Weil der Bergier-Bericht von wenig kompetenter Seite angegriffen wurde, heisst das nicht, dass er nicht auch schwache Seiten hat. Diejenigen, die – wie der Schreibende – daran gearbeitet haben, wissen das sehr wohl.

Der von Parlament und Bundesrat erteilte Hauptauftrag dürfte jedoch erfüllt worden sein. Eine der grossen Schwächen ist, dass nicht genauer ausgeleuchtet wurde, wer in welcher Weise den Handelsaustausch mit dem Dritten Reich betrieb. Ein Teil davon entsprang sicher objektiven Notwendigkeiten (Versorgung und Arbeitsbeschaffung). Ein anderer Teil erfolgte bloss aus rücksichtslosem Gewinnstreben und wird nun nachträglich pauschal mit nationalen Bedürfnissen gerechtfertigt.

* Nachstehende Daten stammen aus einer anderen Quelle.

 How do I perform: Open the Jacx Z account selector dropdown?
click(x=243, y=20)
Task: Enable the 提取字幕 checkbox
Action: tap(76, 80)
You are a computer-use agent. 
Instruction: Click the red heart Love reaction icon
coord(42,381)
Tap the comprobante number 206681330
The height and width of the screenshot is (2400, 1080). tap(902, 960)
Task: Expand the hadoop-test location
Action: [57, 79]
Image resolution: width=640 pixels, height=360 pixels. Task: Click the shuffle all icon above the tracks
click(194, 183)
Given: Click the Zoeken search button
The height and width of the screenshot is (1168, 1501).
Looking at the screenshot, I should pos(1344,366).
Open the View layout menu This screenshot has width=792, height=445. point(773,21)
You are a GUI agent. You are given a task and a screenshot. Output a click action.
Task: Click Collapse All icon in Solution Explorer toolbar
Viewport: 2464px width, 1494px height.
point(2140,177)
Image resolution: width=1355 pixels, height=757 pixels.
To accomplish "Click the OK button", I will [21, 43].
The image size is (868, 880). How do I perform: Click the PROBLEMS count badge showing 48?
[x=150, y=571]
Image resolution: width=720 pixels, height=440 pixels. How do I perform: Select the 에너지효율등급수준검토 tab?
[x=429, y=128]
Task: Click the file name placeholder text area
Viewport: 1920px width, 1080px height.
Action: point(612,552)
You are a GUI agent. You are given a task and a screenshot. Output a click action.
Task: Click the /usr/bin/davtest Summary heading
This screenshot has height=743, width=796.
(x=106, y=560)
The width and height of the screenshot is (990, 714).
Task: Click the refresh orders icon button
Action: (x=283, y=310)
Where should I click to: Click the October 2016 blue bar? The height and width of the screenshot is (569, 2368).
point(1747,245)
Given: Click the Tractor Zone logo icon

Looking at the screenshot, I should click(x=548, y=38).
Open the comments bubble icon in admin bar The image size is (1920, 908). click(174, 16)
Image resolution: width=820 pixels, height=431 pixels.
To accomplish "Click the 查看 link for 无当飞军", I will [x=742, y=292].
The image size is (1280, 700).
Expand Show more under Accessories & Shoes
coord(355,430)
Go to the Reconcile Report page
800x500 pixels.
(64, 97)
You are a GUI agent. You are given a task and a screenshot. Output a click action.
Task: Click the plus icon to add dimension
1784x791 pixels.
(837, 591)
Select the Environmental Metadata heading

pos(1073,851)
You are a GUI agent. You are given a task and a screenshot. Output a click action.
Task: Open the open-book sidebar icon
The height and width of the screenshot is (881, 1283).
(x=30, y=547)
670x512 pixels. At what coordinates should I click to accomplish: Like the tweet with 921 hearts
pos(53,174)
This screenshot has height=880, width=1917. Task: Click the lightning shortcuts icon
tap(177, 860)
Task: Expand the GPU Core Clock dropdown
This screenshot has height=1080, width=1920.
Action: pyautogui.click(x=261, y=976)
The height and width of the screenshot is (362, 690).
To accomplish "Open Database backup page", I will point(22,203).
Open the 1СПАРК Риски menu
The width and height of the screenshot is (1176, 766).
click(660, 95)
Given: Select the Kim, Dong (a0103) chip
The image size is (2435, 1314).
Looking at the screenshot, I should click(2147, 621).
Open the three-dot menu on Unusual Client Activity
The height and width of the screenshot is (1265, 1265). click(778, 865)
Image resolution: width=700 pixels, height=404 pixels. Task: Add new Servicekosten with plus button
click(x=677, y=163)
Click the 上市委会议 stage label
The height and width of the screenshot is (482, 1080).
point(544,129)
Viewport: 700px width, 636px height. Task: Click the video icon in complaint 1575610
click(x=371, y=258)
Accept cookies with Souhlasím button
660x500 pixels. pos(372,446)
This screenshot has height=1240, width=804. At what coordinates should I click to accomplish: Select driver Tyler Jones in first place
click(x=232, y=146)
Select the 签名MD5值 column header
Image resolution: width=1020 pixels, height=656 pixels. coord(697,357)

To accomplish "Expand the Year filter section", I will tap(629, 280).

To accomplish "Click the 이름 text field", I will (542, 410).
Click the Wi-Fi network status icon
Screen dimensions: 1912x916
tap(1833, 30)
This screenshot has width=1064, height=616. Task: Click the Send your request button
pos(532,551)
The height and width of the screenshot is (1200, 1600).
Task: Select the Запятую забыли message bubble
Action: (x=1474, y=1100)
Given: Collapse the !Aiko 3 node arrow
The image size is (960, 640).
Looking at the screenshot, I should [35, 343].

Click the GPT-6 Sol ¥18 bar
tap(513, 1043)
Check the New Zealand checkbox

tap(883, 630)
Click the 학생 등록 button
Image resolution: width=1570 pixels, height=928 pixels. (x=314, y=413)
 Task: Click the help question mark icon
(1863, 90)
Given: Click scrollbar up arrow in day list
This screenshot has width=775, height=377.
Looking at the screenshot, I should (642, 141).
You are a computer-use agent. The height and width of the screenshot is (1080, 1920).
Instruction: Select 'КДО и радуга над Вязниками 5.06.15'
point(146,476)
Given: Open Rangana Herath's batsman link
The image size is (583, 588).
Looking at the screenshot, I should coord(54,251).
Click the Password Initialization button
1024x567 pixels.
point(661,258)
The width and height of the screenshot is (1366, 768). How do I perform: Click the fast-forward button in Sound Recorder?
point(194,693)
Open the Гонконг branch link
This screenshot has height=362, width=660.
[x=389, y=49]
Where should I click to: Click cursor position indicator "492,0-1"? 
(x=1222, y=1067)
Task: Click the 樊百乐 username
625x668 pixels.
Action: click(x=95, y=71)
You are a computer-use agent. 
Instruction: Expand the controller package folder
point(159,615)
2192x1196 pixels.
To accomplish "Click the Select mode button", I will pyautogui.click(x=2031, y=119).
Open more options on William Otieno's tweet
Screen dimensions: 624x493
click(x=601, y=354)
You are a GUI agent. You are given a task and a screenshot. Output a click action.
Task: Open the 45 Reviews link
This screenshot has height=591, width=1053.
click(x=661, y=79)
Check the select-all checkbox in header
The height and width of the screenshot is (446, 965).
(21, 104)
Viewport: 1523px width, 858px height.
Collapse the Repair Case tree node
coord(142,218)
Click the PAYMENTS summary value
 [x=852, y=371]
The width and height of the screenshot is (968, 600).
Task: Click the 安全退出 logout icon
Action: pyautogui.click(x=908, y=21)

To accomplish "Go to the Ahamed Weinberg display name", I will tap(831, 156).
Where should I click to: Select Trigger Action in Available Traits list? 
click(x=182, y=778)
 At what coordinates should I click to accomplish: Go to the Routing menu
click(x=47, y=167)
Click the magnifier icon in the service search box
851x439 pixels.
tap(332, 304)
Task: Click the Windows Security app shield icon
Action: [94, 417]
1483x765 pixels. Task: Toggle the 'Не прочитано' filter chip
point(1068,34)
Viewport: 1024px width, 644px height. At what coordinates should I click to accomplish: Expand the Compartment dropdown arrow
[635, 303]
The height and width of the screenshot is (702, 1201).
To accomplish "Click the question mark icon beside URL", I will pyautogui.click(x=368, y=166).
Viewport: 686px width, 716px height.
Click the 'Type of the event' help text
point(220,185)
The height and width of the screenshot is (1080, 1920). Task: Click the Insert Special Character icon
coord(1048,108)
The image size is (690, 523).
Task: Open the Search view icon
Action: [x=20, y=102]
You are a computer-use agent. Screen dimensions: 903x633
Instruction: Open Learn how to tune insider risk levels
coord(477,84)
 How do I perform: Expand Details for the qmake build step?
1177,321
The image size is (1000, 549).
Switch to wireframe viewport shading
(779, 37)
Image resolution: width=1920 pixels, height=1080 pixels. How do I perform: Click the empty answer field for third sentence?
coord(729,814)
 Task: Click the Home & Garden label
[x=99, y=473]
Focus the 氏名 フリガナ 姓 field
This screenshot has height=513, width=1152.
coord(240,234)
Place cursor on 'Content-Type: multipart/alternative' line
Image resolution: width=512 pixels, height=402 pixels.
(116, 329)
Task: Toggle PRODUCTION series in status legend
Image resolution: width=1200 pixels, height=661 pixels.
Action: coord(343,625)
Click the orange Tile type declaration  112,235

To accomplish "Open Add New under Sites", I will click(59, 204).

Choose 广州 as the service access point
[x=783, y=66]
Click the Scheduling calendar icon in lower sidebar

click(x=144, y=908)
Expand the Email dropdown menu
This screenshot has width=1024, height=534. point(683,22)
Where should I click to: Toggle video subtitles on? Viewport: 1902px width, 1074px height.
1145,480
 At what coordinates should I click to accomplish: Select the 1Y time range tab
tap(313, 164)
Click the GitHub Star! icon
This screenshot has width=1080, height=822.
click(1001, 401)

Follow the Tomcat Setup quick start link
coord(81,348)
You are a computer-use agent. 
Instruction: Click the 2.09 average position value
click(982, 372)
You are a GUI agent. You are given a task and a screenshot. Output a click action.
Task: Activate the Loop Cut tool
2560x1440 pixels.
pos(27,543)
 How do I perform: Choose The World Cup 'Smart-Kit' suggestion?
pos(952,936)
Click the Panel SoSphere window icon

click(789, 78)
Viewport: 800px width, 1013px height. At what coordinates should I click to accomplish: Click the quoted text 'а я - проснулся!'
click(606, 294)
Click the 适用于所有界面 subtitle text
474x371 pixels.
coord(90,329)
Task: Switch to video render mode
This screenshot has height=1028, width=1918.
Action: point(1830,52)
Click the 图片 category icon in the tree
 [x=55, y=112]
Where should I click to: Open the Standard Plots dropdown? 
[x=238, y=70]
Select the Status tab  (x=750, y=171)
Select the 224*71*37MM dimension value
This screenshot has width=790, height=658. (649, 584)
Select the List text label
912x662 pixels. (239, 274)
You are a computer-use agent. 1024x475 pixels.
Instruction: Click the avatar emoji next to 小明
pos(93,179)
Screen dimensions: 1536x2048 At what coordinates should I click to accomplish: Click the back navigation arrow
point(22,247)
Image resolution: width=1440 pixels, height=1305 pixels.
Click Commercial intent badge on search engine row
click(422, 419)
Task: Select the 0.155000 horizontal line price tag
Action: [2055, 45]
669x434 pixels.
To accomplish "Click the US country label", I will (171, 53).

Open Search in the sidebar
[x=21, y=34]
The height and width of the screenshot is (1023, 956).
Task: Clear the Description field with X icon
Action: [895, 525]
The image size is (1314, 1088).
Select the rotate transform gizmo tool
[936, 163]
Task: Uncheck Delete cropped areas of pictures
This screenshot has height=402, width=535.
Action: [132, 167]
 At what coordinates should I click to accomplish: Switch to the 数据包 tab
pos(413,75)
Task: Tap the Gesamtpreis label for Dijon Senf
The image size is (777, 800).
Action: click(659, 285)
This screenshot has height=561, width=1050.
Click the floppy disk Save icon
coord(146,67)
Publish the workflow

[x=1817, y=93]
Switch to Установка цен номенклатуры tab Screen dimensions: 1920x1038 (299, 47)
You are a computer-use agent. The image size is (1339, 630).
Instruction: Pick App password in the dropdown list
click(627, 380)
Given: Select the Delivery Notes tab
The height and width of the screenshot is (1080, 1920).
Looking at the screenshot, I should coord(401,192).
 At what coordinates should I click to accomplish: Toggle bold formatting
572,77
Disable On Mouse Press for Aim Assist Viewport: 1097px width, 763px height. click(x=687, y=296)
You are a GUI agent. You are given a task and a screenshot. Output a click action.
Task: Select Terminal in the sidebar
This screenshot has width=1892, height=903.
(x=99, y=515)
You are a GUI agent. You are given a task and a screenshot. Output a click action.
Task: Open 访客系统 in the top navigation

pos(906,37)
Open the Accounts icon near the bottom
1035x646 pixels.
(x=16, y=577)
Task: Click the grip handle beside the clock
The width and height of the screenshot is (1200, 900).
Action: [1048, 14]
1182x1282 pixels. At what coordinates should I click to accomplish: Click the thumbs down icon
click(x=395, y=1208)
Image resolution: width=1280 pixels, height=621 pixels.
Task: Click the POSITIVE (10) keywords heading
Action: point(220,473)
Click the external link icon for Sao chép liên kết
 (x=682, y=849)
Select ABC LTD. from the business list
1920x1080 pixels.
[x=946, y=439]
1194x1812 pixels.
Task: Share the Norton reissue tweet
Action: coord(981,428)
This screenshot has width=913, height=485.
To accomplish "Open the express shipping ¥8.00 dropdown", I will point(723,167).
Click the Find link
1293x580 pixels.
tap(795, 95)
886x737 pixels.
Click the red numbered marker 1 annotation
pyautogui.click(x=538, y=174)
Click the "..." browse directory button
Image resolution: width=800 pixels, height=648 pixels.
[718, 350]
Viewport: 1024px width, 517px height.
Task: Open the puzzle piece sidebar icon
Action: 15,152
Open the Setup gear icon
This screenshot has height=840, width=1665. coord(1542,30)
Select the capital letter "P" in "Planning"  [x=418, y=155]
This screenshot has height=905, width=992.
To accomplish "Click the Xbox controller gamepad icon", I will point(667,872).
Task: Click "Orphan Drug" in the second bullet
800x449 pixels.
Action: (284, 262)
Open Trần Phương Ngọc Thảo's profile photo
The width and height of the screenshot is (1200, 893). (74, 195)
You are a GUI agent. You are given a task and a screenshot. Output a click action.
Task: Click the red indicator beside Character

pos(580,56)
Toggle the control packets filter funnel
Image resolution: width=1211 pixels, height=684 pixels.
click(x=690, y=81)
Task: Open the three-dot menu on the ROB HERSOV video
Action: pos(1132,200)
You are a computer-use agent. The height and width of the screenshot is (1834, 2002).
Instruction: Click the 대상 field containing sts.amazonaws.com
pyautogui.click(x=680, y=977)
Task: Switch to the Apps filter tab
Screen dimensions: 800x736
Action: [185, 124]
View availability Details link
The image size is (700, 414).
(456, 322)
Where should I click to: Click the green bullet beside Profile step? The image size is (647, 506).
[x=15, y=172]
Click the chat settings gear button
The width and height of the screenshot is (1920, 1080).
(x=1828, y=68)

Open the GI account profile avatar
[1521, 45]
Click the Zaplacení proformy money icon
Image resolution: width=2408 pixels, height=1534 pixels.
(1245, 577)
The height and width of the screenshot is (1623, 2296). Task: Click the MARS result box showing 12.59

Sakrosanktes Geschichtsbild

Die heftigen Reaktionen auf das 10-Jahr-Gedenken sind letzte Zuckungen von Zeitgenossen, die sich – was verständlich ist – ihr Geschichtsbild nicht nehmen lassen wollen. In den Kriegsjahren selbst waren die Selbsteinschätzungen allerdings kritischer als die in den Jahren nach 1945 gepflegten Bilder. Die Bedeutung der Kriegsjahre hat sich inzwischen aber doch stark gewandelt und ist für die meisten nicht mehr selbst gelebte Geschichte, sondern einfach nur noch «Stoff» der Geschichte – ein historisches Thema wie andere Themen.

Schon bald, das heisst in anderthalb Jahren, wird unser Interesse mit einem Jahrhundertgedanken sehr stark auf die Jahre des Grenzdiensts im Ersten Weltkrieg gelenkt werden. Die Vorbereitungen dieser Rückblicke sind bereits angelaufen. Die Jahre 1914–1918 sind über den Debatten um den Zweiten Weltkrieg zu stark in Vergessenheit geraten. Sie können aber Anschauungsmaterial und Fragen bieten, die nicht weniger interessant und relevant sind.

  • Der Autor dieses Artikels war Mitglied der Bergier-Kommission, welche die Geschichte der Schweiz im Zweiten Weltkrieg aufarbeitete.